The emergency room is a place where some health care reform myths come to die. A night spent there is full of valuable lessons about that reform for those whose ears are not plugged with the certainty of unconsidered opinion.
If you really pay attention, the first thing you learn is that most of what you thought you knew about health care cannot stand up to 12 hours of the ER version of reality. If you are lucky, each night just tears holes in what you thought you knew for certain. A really bad night will tear it to shreds.
Think Medicaid moms are all deadbeats living forever off the dole? You will meet some whose only difference from you is that you have a job and they just lost theirs. Think your health insurance should depend on being employed by a company that provides it? Talk to a patient who has lost her job and therefore insurance, then was bankrupted by an illness and lost her home, and then tell me what you think.
Think health insurance should not be a right? Talk to a working family with no health insurance whose child has just been diagnosed with a devastating disease they have no way to afford treating appropriately, and think again. If you don’t think again, your brain is not perfusing, perhaps because your heart is made of stone.
Every patient is a suffering lesson to be learned. The patient with blocked bowels who needs a nasogastric tube placed painfully through the nose and down into the stomach to decompress the heaving digestive system is a reminder that disease, like our health system mess, requires painful remedies that carry their own risks. The only thing worse than fixing the problem is leaving the problem to run its ravaging course, something to remember as we struggle with the pain of fixing a health care system that leaves 45 million of us uninsured and the rest of us insured but unaffordable.
The patient having a heart attack who wants to leave the ER to avoid the cost of being hospitalized is a stark reminder that some patients will sacrifice their health — even their lives — in order to avoid health care costs they cannot afford. The fact he will inevitably return in worse shape is a metaphor for our current health care crisis; if we fail to deal with the mess now we are simply going to have to deal with it in the future when it has caused us even more harm.

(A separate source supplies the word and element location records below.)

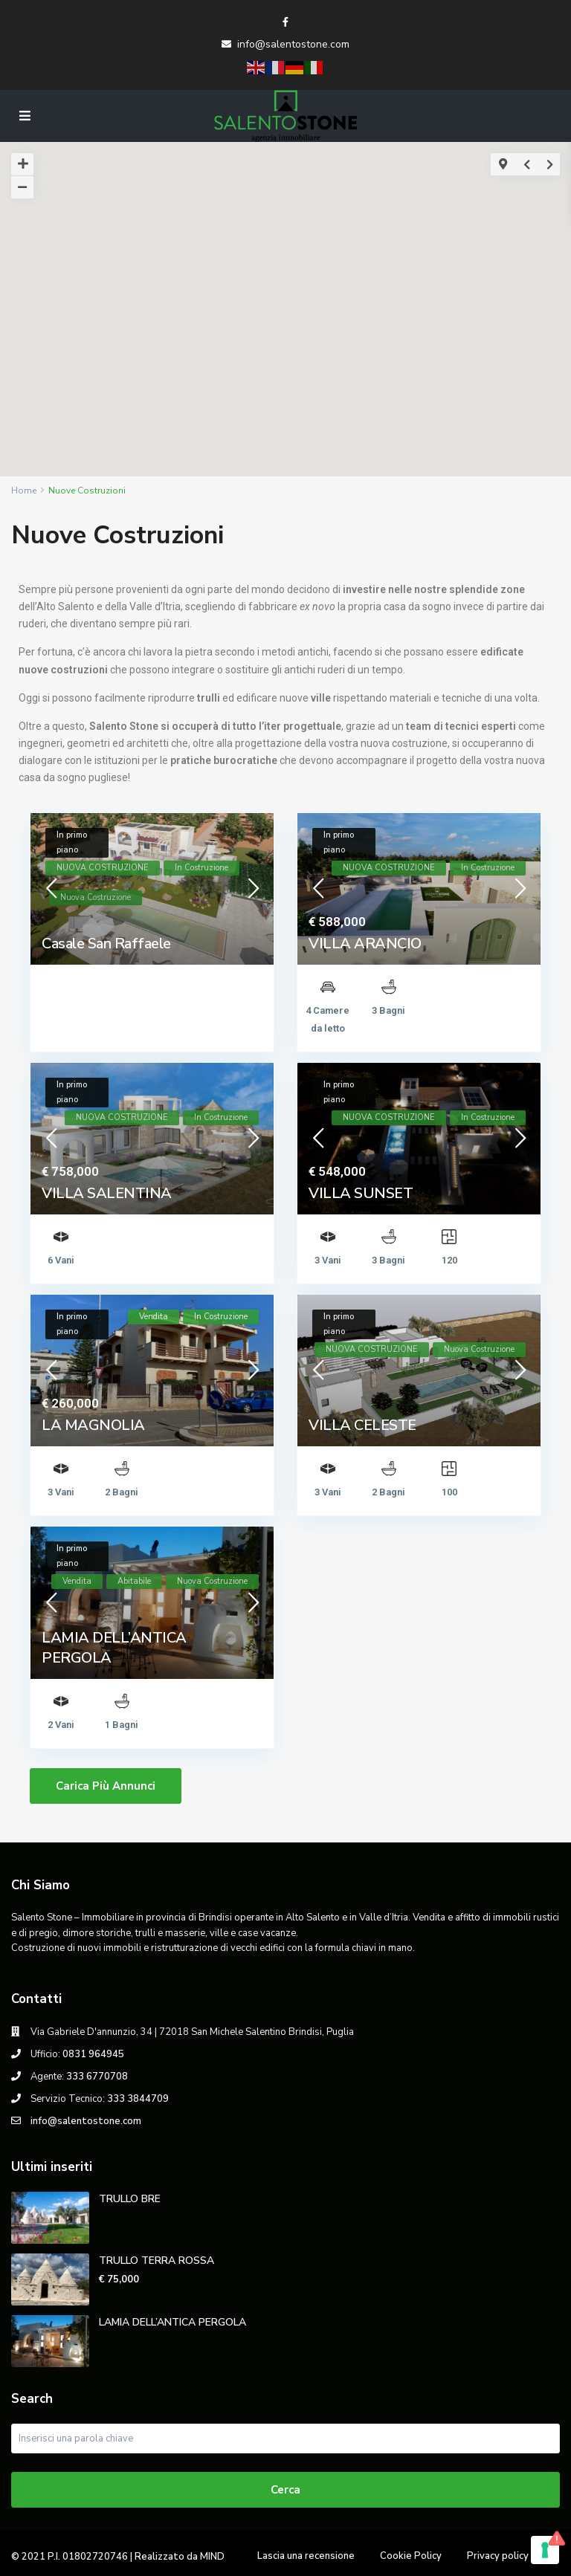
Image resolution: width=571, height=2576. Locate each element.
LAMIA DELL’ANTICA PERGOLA (172, 2322)
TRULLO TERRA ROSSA (156, 2260)
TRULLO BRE (130, 2199)
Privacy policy (498, 2556)
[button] (295, 295)
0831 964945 (93, 2054)
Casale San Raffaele (106, 943)
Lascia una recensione (306, 2556)
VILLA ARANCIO (365, 943)
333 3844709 (138, 2099)
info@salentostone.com (293, 44)
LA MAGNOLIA (93, 1425)
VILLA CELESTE (362, 1425)
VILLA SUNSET (361, 1193)
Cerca (285, 2489)
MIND (212, 2556)
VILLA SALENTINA (107, 1193)
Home (23, 490)
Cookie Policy (411, 2556)
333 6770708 (97, 2076)
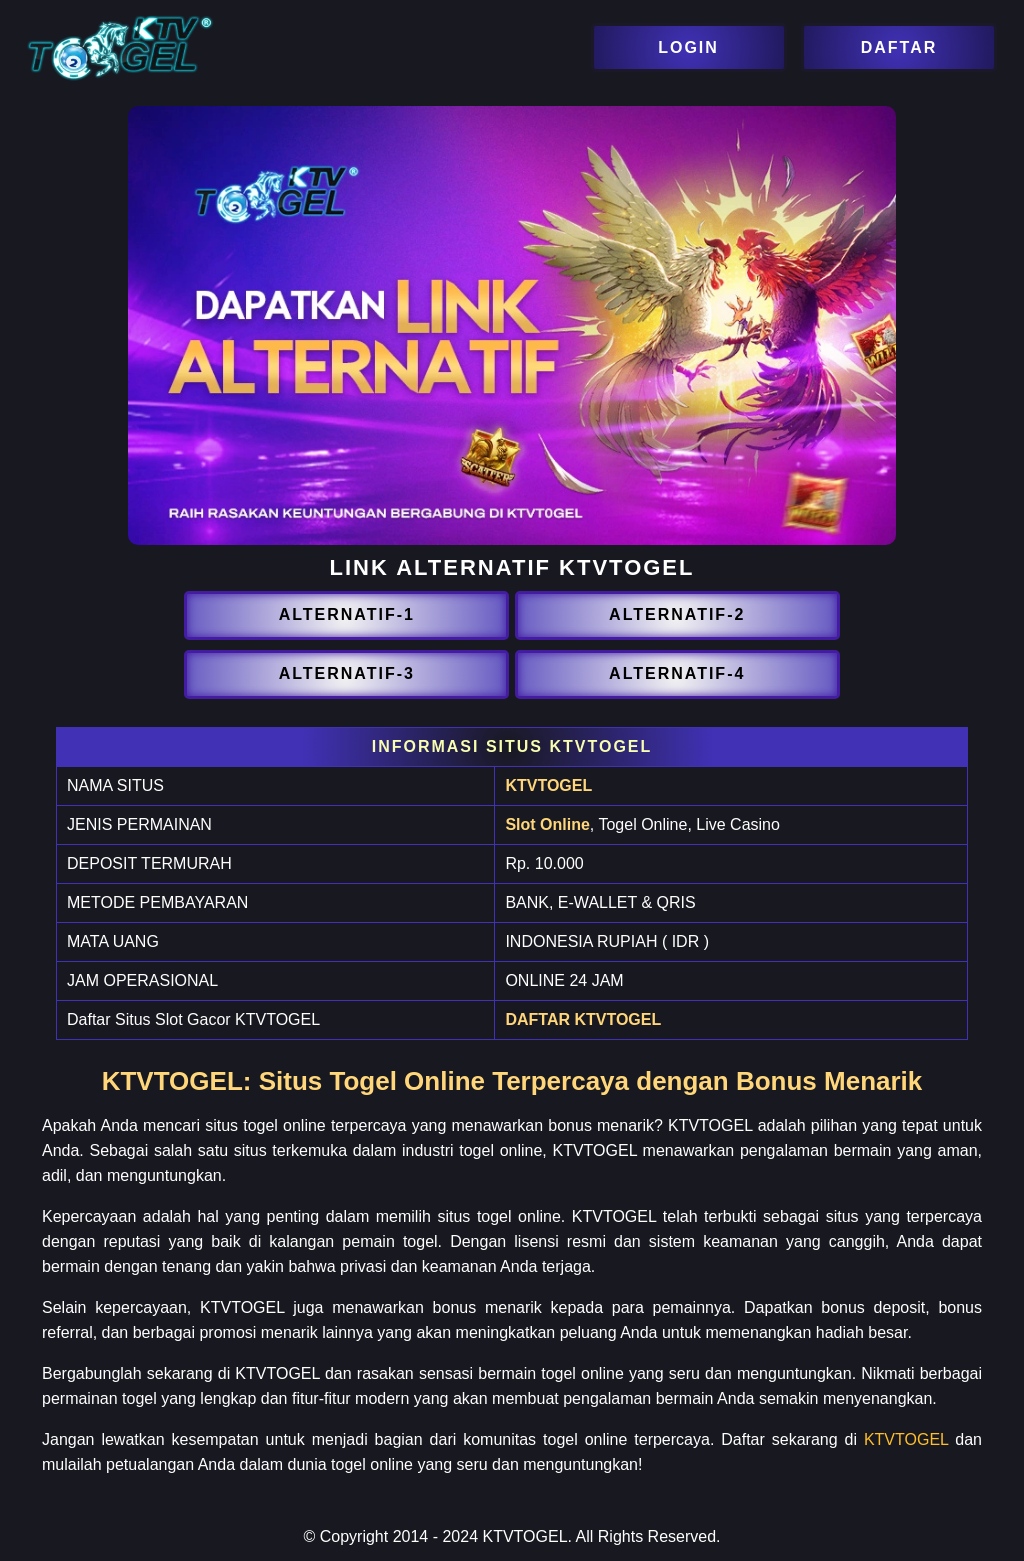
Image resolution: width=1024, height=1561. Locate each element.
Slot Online (547, 824)
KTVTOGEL (548, 785)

In the critically ill patient with every physiological system — cardiac, respiratory, neurological, and more — screaming desperately for attention is the reminder that when everything is falling apart, the basics require attention first. For the patient, it is the ABCs of Airway, Breathing, and Circulation, because if you fail to support those things amid the clinical chaos, not much else matters. In health care, it is insurance for all, some measure of cost control and primary and emergency care for every person, because without those things, not much else matters.
In negotiations with the patient over what less expensive, alternative care they can afford to the right care — this antibiotic versus a cheaper one that may not work as well, tooth repair versus tooth removal, good counseling for the anxiety disorder versus coming to the ER repeatedly for panic-generated chest pain — one sees the bizarre bazaar this “free market” health system has become.
And in each case, if one looks past the symptom to the disease, there is evidence of just how sick our health system has become and how much its illness has spread. It is making us ill, as a nation, and in many cases, as individuals. That is the most important take-home lesson from a night on duty in the ER, for it should motivate us all to stick with health reform until we insure every American in an affordable system.
We cannot walk away from the battle this time just because it’s difficult, contentious and tedious, any more than the doc on duty in the ER can walk away because the ER is clinically challenging, physically exhausting and emotionally draining. Health reform, like ER work, is not for weenies.
Erik Steele, D.O., a physician in Bangor, is chief medical officer of Eastern Maine Healthcare Systems and is on the staff of several hospital emergency rooms in the region. He is also the interim CEO at Blue Hill Memorial Hospital.